Directions for this task: Every line below that has the word "American" counts once; report how many lines that makes, with no other words.

Stored records:
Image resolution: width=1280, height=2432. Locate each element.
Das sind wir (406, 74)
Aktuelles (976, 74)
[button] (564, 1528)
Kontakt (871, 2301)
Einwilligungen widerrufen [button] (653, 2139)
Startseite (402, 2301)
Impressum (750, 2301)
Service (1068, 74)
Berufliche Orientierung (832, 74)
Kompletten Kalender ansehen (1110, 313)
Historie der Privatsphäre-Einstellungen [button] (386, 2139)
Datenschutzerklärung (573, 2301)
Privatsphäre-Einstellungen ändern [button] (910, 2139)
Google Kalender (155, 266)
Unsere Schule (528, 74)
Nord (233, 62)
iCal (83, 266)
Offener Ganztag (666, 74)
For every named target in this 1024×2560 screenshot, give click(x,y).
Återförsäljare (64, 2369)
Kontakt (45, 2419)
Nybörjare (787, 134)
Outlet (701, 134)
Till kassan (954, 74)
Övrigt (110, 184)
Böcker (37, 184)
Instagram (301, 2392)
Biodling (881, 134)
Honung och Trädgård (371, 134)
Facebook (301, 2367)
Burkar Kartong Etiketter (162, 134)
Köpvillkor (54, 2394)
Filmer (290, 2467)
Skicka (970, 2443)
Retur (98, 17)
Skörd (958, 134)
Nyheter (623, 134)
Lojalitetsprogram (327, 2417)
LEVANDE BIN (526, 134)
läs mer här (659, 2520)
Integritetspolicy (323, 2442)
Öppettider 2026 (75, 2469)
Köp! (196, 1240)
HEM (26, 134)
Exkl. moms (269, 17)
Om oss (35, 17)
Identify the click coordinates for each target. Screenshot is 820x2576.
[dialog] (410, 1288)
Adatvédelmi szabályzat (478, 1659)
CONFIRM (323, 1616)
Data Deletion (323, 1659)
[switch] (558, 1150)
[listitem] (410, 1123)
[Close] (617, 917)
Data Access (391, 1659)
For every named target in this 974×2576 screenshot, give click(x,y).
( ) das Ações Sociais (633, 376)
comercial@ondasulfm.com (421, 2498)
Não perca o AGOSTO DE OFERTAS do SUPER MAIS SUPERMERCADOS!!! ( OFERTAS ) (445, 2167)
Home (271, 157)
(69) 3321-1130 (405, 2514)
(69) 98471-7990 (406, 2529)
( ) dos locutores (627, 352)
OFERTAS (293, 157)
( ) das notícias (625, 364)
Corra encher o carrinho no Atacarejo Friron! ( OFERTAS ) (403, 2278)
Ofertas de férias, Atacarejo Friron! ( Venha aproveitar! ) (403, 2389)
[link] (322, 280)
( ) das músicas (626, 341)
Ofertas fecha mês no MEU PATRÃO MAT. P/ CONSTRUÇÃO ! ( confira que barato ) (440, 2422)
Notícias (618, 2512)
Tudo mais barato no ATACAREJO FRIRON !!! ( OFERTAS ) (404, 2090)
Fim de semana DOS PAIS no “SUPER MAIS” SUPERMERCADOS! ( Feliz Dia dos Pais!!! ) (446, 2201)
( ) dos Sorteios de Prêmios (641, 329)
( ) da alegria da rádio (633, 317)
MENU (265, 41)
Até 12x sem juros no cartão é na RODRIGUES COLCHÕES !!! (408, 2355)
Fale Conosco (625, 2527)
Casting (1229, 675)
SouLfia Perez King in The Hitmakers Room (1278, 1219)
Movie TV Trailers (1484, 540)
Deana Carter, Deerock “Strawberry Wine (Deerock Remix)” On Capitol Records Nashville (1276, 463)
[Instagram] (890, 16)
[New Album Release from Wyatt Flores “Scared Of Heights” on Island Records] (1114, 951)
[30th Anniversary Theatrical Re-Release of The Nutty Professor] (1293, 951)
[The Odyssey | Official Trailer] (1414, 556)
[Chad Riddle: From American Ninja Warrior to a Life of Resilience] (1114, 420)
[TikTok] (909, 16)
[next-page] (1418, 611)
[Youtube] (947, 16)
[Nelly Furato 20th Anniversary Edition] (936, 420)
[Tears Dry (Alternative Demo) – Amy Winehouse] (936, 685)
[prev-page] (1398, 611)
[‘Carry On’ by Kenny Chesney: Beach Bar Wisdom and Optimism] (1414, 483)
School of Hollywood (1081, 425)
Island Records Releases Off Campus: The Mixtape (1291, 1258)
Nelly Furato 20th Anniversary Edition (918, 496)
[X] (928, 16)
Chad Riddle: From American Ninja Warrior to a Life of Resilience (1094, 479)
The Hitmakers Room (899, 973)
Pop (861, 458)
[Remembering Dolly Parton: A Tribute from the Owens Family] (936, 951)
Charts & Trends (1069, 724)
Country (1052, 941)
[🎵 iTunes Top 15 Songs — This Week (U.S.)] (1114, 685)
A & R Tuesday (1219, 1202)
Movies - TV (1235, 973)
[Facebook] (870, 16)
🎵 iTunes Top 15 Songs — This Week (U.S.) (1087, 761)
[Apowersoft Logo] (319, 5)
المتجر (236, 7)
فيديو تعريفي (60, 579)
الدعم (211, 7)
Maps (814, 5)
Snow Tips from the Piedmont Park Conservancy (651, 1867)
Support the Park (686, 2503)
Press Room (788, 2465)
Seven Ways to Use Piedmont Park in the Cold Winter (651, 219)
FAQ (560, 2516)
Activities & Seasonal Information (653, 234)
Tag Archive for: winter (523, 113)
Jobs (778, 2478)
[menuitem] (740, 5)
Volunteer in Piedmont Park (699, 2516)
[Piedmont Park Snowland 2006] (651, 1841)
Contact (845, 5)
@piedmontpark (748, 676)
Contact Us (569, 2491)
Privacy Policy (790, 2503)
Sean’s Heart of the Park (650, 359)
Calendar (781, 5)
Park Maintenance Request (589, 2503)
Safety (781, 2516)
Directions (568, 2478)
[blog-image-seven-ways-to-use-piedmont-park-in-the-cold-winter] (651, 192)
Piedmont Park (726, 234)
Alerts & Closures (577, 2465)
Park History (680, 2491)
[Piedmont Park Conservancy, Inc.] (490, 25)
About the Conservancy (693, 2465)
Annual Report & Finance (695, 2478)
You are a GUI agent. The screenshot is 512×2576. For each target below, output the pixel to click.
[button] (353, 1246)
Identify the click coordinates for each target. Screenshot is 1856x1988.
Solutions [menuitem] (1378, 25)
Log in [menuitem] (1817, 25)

Output below: 2